Figure 4: Intraoperative photograph displaying the small but well defined, red, cortical lesion.

The histopathology report described an decalcified area comprising fragments of mature bone together with irregular osteoid trabecular, some of which showed focal osteoblastic rimming. The appearances were in keeping with the clinical impression of osteoid osteoma with the areas of osteoid representing the central nidus (Figure 5).


Figure 5: Histological slides of the characteristic central nidus.

The final confirmation of the diagnosis came with the success of the surgical treatment. Following resection of the offending lesion, the patient’s pain completely resolved.


Osteoid osteomas are small, benign, bone tumours (less than 1cm diameter) which typically engender symptoms greatly out of proportion to the size of the lesion [1]. First described in 1935 [2], those affected are generally young adults and are twice as likely to be male than female [3]. Of all cases of osteoid osteoma it is estimated that between 2% and 11% occur in the foot (most commonly in the talus) [3,4], though this still makes it the most frequent benign tumour affecting the foot. Incidence in the metatarsals is particularly rare with very few published cases [2,4-11], none of which describe isolated lesions in the fourth metatarsal.

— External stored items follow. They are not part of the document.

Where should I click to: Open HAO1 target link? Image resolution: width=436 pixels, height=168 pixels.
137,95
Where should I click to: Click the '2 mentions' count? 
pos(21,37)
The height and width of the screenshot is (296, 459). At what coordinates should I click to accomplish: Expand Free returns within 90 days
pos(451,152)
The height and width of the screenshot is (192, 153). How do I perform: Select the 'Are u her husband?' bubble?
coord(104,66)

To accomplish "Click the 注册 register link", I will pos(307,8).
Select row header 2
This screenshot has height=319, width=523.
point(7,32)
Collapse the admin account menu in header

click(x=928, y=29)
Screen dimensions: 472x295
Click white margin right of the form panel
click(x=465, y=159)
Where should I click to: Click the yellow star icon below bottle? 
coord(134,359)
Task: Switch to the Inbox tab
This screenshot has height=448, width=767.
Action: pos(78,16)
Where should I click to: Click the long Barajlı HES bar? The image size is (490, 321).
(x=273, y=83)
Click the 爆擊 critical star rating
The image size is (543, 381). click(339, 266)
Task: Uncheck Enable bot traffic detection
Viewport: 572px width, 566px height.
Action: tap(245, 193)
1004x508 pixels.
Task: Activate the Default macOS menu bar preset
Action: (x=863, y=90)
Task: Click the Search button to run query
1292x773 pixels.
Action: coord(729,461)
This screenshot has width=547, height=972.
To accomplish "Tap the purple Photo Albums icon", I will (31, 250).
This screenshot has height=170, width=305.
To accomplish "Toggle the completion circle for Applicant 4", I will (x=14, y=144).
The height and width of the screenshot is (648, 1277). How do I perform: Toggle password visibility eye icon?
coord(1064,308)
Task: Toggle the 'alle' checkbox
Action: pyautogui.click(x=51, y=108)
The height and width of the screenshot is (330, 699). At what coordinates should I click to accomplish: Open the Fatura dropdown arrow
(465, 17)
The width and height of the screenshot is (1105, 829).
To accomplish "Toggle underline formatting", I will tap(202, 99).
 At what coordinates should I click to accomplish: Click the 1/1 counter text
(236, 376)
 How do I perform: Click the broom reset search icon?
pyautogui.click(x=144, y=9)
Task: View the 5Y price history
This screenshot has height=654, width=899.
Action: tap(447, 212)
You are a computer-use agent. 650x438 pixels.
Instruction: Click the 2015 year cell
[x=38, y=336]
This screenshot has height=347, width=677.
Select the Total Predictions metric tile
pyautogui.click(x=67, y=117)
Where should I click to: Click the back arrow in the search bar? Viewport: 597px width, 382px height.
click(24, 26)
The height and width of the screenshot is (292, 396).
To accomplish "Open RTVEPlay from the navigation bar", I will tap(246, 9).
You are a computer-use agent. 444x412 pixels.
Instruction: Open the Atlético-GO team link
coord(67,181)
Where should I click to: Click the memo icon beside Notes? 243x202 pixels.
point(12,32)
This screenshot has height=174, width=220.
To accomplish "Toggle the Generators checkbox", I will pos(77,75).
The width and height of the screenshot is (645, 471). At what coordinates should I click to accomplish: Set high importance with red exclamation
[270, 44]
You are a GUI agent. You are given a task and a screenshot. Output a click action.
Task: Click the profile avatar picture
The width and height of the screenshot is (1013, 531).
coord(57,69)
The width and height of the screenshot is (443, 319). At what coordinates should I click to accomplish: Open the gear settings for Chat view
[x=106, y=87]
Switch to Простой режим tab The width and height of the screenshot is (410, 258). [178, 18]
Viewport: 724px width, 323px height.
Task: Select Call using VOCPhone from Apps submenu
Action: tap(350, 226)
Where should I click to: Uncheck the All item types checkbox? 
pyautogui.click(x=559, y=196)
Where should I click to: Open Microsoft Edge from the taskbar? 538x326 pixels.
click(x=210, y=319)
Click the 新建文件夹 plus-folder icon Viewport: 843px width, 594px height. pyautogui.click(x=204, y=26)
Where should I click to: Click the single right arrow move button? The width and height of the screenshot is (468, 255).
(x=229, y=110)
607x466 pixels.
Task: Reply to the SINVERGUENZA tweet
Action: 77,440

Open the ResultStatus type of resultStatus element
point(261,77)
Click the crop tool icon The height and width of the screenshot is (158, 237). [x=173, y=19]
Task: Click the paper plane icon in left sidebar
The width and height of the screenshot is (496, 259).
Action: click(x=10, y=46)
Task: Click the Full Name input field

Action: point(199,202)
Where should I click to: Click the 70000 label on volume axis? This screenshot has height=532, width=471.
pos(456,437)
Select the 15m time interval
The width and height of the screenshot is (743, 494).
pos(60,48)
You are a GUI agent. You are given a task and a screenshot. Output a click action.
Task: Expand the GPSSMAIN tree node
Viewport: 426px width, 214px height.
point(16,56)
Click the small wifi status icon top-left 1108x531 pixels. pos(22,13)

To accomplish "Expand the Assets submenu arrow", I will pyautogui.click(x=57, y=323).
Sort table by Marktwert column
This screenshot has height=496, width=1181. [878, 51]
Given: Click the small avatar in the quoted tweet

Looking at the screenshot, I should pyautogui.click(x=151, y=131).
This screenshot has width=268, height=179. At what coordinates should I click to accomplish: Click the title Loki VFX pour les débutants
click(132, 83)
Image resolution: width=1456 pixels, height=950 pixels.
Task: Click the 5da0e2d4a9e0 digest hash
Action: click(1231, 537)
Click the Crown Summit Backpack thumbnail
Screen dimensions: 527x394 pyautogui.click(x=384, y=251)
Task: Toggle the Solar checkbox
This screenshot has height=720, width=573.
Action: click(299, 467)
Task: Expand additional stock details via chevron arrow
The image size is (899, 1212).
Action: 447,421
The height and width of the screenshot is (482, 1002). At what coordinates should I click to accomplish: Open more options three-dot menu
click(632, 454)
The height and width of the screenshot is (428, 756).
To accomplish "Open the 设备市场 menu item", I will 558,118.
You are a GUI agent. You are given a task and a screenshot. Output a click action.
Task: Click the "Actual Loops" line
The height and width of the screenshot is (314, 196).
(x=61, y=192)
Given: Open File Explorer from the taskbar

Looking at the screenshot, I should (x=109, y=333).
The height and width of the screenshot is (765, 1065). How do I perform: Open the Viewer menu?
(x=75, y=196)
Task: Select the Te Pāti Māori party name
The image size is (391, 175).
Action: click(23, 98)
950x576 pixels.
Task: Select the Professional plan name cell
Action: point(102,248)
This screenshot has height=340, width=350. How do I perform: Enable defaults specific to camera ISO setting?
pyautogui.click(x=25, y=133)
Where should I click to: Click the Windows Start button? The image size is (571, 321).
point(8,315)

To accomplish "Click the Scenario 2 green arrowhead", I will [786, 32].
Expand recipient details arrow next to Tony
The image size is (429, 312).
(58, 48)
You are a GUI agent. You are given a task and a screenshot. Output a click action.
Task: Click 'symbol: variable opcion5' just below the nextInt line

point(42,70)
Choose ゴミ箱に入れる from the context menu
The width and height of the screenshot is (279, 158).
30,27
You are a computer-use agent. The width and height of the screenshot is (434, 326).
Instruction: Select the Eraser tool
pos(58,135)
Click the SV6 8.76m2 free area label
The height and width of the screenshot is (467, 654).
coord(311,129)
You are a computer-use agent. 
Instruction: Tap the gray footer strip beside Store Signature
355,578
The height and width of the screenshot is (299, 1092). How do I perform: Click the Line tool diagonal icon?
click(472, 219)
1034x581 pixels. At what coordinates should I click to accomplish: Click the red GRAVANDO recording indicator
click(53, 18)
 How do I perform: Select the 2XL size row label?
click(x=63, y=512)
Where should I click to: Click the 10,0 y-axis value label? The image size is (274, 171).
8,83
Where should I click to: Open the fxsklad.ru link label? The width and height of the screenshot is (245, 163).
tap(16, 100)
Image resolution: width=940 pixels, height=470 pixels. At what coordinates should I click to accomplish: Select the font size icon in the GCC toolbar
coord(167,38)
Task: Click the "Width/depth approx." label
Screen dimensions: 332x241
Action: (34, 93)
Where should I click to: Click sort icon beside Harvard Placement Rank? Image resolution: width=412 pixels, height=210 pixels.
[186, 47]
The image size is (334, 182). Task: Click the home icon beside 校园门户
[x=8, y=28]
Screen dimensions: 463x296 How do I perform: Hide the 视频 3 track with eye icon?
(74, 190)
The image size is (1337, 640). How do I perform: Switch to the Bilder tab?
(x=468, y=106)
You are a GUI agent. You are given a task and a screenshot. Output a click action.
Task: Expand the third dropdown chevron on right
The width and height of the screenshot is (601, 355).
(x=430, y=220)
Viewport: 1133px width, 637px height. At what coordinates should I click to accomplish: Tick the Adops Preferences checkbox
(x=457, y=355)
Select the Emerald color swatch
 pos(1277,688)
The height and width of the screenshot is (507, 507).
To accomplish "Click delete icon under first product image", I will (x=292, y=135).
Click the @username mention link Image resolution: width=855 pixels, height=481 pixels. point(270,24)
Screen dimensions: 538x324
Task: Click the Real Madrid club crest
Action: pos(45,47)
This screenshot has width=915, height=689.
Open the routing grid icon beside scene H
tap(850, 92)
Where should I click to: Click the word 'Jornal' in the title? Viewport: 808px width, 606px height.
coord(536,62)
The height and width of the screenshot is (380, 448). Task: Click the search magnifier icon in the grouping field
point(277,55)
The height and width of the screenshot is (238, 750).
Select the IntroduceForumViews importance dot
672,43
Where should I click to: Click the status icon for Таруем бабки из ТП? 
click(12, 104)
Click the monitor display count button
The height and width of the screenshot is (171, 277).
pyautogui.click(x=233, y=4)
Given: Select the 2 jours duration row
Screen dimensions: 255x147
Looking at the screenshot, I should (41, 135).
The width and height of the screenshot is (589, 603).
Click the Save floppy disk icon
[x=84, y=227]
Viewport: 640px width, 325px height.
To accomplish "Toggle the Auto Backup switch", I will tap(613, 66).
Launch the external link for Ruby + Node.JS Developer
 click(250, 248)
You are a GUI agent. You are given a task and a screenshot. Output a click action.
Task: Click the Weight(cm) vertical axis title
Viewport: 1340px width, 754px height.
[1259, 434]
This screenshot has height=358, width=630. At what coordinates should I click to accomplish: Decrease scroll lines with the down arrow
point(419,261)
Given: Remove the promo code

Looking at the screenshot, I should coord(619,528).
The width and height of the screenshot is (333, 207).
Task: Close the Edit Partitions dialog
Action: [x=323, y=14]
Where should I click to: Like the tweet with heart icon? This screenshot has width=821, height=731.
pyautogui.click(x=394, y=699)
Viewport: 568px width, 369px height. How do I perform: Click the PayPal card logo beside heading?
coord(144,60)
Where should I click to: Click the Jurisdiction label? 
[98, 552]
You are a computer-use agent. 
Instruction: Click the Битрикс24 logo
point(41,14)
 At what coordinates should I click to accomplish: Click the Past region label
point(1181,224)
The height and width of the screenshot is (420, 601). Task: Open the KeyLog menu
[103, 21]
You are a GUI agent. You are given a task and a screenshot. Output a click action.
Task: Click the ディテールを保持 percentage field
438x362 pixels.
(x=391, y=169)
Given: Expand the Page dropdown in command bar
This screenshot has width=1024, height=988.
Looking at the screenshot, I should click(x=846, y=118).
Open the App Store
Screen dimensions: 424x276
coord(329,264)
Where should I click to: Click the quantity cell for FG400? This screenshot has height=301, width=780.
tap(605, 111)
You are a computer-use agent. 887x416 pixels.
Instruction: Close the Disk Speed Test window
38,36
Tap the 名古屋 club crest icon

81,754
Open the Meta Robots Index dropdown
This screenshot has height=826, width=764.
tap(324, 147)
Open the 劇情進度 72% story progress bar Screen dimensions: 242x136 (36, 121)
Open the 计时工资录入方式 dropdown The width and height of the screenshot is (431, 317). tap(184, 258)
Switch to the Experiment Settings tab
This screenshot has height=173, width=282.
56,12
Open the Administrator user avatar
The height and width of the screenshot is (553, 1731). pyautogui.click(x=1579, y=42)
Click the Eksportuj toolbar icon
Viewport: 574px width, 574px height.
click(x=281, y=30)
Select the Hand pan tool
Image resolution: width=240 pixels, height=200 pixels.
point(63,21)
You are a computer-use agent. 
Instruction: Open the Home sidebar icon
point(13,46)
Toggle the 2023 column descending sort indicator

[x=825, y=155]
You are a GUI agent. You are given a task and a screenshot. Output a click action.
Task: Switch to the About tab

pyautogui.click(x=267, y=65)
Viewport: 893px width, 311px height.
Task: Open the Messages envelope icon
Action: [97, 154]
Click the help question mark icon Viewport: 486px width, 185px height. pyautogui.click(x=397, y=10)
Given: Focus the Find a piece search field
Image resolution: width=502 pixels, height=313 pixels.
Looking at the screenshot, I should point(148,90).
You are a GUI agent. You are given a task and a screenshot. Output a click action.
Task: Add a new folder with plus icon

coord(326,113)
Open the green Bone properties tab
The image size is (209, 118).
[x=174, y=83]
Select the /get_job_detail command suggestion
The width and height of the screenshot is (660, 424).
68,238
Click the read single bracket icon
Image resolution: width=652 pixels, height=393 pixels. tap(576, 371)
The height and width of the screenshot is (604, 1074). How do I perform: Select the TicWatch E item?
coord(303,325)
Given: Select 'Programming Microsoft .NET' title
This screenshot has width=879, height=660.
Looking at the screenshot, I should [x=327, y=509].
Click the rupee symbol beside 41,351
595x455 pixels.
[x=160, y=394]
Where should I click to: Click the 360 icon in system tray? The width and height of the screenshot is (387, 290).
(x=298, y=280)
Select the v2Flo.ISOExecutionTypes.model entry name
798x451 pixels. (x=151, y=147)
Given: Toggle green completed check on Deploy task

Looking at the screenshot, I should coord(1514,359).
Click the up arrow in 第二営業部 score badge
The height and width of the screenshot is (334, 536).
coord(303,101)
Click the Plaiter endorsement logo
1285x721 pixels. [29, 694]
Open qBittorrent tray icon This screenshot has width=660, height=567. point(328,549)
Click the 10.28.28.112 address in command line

The history given by our patient is not unusual and osteoid osteomas are often difficult to diagnose, particularly when they occur in unusual locations, due to their small size and vague symptoms. Up to a third of patients may relate a history of trauma in a retrospective attempt to explain their pain [2]. This has the unfortunate result of confounding the diagnosis and delaying management. As in this case, the classic symptom of dramatic pain relief with salicylates is not universally present [1].

Different case reports make different analyses of the advantages of MRI versus CT scanning. Fine slice CT is the imaging modality of choice for some as it [2,4] allows the level of resolution and detail to pick out the characteristic pattern of a central sclerotic nidus with surrounding lucency. However, MRI is often a helpful aid to diagnosis as in cases such as this, it identifies to location of an abnormality [3,4,11]. The findings of MRI may be non-specific, and some suggest that it can steer clinicians erroneously towards a malignant or infective process due to the surrounding bone oedema [2,4]. In a case such as this, MRI certainly proved its place in the explanation of undiagnosed foot pain. The MRI findings, in conjunction with the close co-operation between orthopaedic and radiological specialists regarding the clinical findings, allowed the CT scan and radiologist to focus on the precise area and fully define the characteristics of the lesion. The only way to be fully assured of the diagnosis however is by histological analysis.

As mentioned in the case report, there are three main options for those patients requiring surgical treatment. The choice between resection (open or arthroscopic) and ablation (radiofrequency or thermal) is often decided, as in this case, by the location of the lesion. Larger lesions may also necessitate an open technique if the resection is likely to threaten the structural integrity of the bone and prophylactic internal fixation is required (in the femoral neck for example) [1]. Symptoms are likely to recur unless the nidus is completely removed or destroyed and as such, intraoperative radiological guidance or use of tetracycline fluorescence can be of assistance [4]. The results from the non-invasive techniques are comparable with surgical resection but come with the disadvantage of precluding histological diagnosis [4,12].


We believe this to be the first case of an isolated osteoid osteoma in the fourth metatarsal ever described in the orthopaedic literature. It highlights the necessity of combining multiple imaging modalities, with MRI proving its use in the resolution of orthopaedic clinical conundrums. In addition this case shows the critical importance of the multidisciplinary team in pursuing an elusive diagnosis.